Required work: The entries underneath need to be duplicated exactly, with none omitted.

Records provided:
* * * * * * *

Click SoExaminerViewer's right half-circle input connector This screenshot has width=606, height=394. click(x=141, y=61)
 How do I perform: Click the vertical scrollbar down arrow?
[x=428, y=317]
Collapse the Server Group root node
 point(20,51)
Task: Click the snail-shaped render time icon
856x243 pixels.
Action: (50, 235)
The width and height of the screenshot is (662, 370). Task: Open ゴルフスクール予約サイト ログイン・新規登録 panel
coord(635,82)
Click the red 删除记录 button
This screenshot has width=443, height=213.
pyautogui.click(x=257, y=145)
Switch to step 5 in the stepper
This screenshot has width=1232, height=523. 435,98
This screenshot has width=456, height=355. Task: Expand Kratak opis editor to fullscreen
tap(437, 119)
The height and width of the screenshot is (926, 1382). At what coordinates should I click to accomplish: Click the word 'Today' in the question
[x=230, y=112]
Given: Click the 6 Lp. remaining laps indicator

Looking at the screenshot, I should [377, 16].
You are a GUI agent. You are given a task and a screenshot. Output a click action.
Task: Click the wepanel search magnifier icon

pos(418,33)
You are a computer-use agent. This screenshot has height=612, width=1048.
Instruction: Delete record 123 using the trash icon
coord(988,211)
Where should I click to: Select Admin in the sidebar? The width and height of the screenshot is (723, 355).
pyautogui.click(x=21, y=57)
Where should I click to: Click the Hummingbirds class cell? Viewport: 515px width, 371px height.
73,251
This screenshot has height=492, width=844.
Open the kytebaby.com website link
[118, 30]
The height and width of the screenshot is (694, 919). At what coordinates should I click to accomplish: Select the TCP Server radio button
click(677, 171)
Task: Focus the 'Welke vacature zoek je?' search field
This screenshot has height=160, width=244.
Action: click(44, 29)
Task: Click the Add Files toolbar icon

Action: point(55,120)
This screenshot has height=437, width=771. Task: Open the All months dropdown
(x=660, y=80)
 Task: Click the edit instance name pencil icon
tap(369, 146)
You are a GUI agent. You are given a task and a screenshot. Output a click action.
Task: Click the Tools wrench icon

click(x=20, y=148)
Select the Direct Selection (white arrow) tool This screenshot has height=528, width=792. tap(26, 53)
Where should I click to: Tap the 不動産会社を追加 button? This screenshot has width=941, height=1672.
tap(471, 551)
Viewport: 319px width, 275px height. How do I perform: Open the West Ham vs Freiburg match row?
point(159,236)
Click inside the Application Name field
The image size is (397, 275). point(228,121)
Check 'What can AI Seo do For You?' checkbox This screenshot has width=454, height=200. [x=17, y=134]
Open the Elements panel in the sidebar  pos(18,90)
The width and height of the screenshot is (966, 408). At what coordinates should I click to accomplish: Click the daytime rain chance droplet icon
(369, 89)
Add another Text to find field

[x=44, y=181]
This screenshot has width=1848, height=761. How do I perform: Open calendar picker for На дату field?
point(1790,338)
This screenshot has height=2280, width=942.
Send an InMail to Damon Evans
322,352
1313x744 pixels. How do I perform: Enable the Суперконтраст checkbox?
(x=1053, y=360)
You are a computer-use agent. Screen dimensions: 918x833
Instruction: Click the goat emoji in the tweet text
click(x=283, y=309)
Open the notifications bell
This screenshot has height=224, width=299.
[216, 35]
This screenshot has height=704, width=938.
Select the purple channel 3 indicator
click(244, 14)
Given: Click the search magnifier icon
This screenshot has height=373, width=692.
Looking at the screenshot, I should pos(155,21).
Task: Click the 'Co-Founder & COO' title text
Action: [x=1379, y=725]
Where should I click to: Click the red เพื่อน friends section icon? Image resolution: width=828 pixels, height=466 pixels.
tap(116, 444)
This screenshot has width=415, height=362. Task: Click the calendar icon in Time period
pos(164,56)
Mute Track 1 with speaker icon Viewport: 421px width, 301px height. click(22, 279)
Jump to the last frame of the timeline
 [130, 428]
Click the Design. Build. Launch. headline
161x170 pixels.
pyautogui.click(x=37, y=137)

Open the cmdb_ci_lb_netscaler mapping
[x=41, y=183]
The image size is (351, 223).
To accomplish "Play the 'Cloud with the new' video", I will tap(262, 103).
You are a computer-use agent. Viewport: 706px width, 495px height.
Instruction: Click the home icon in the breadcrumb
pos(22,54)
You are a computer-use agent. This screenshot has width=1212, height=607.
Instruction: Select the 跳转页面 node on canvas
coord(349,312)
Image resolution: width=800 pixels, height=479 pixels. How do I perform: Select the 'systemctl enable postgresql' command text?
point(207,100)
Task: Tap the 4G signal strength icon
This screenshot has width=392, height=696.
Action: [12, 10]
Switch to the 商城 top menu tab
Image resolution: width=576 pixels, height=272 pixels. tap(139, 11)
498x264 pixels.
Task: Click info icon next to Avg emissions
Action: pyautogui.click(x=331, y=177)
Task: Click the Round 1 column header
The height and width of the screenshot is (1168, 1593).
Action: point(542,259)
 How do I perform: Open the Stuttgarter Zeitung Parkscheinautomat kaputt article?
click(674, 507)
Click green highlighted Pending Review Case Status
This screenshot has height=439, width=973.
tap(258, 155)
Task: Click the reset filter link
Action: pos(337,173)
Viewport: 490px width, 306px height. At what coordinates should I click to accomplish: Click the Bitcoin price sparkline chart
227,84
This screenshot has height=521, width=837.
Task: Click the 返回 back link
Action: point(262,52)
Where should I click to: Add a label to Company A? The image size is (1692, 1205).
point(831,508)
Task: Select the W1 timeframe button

* * * * * * *

Answer for this exercise:
Click SoExaminerViewer's right half-circle input connector This screenshot has width=606, height=394. click(x=141, y=61)
 How do I perform: Click the vertical scrollbar down arrow?
[x=428, y=317]
Collapse the Server Group root node
 point(20,51)
Task: Click the snail-shaped render time icon
856x243 pixels.
Action: (50, 235)
The width and height of the screenshot is (662, 370). Task: Open ゴルフスクール予約サイト ログイン・新規登録 panel
coord(635,82)
Click the red 删除记录 button
This screenshot has width=443, height=213.
pyautogui.click(x=257, y=145)
Switch to step 5 in the stepper
This screenshot has width=1232, height=523. 435,98
This screenshot has width=456, height=355. Task: Expand Kratak opis editor to fullscreen
tap(437, 119)
The height and width of the screenshot is (926, 1382). At what coordinates should I click to accomplish: Click the word 'Today' in the question
[x=230, y=112]
Given: Click the 6 Lp. remaining laps indicator

Looking at the screenshot, I should [377, 16].
You are a GUI agent. You are given a task and a screenshot. Output a click action.
Task: Click the wepanel search magnifier icon

pos(418,33)
You are a computer-use agent. This screenshot has height=612, width=1048.
Instruction: Delete record 123 using the trash icon
coord(988,211)
Where should I click to: Select Admin in the sidebar? The width and height of the screenshot is (723, 355).
pyautogui.click(x=21, y=57)
Where should I click to: Click the Hummingbirds class cell? Viewport: 515px width, 371px height.
73,251
This screenshot has height=492, width=844.
Open the kytebaby.com website link
[118, 30]
The height and width of the screenshot is (694, 919). At what coordinates should I click to accomplish: Select the TCP Server radio button
click(677, 171)
Task: Focus the 'Welke vacature zoek je?' search field
This screenshot has height=160, width=244.
Action: click(44, 29)
Task: Click the Add Files toolbar icon

Action: point(55,120)
This screenshot has height=437, width=771. Task: Open the All months dropdown
(x=660, y=80)
 Task: Click the edit instance name pencil icon
tap(369, 146)
You are a GUI agent. You are given a task and a screenshot. Output a click action.
Task: Click the Tools wrench icon

click(x=20, y=148)
Select the Direct Selection (white arrow) tool This screenshot has height=528, width=792. tap(26, 53)
Where should I click to: Tap the 不動産会社を追加 button? This screenshot has width=941, height=1672.
tap(471, 551)
Viewport: 319px width, 275px height. How do I perform: Open the West Ham vs Freiburg match row?
point(159,236)
Click inside the Application Name field
The image size is (397, 275). point(228,121)
Check 'What can AI Seo do For You?' checkbox This screenshot has width=454, height=200. [x=17, y=134]
Open the Elements panel in the sidebar  pos(18,90)
The width and height of the screenshot is (966, 408). At what coordinates should I click to accomplish: Click the daytime rain chance droplet icon
(369, 89)
Add another Text to find field

[x=44, y=181]
This screenshot has width=1848, height=761. How do I perform: Open calendar picker for На дату field?
point(1790,338)
This screenshot has height=2280, width=942.
Send an InMail to Damon Evans
322,352
1313x744 pixels. How do I perform: Enable the Суперконтраст checkbox?
(x=1053, y=360)
You are a computer-use agent. Screen dimensions: 918x833
Instruction: Click the goat emoji in the tweet text
click(x=283, y=309)
Open the notifications bell
This screenshot has height=224, width=299.
[216, 35]
This screenshot has height=704, width=938.
Select the purple channel 3 indicator
click(244, 14)
Given: Click the search magnifier icon
This screenshot has height=373, width=692.
Looking at the screenshot, I should pos(155,21).
Task: Click the 'Co-Founder & COO' title text
Action: [x=1379, y=725]
Where should I click to: Click the red เพื่อน friends section icon? Image resolution: width=828 pixels, height=466 pixels.
tap(116, 444)
This screenshot has width=415, height=362. Task: Click the calendar icon in Time period
pos(164,56)
Mute Track 1 with speaker icon Viewport: 421px width, 301px height. click(22, 279)
Jump to the last frame of the timeline
 [130, 428]
Click the Design. Build. Launch. headline
161x170 pixels.
pyautogui.click(x=37, y=137)

Open the cmdb_ci_lb_netscaler mapping
[x=41, y=183]
The image size is (351, 223).
To accomplish "Play the 'Cloud with the new' video", I will tap(262, 103).
You are a computer-use agent. Viewport: 706px width, 495px height.
Instruction: Click the home icon in the breadcrumb
pos(22,54)
You are a computer-use agent. This screenshot has width=1212, height=607.
Instruction: Select the 跳转页面 node on canvas
coord(349,312)
Image resolution: width=800 pixels, height=479 pixels. How do I perform: Select the 'systemctl enable postgresql' command text?
point(207,100)
Task: Tap the 4G signal strength icon
This screenshot has width=392, height=696.
Action: [12, 10]
Switch to the 商城 top menu tab
Image resolution: width=576 pixels, height=272 pixels. tap(139, 11)
498x264 pixels.
Task: Click info icon next to Avg emissions
Action: pyautogui.click(x=331, y=177)
Task: Click the Round 1 column header
The height and width of the screenshot is (1168, 1593).
Action: point(542,259)
 How do I perform: Open the Stuttgarter Zeitung Parkscheinautomat kaputt article?
click(674, 507)
Click green highlighted Pending Review Case Status
This screenshot has height=439, width=973.
tap(258, 155)
Task: Click the reset filter link
Action: pos(337,173)
Viewport: 490px width, 306px height. At what coordinates should I click to accomplish: Click the Bitcoin price sparkline chart
227,84
This screenshot has height=521, width=837.
Task: Click the 返回 back link
Action: point(262,52)
Where should I click to: Add a label to Company A? The image size is (1692, 1205).
point(831,508)
Task: Select the W1 timeframe button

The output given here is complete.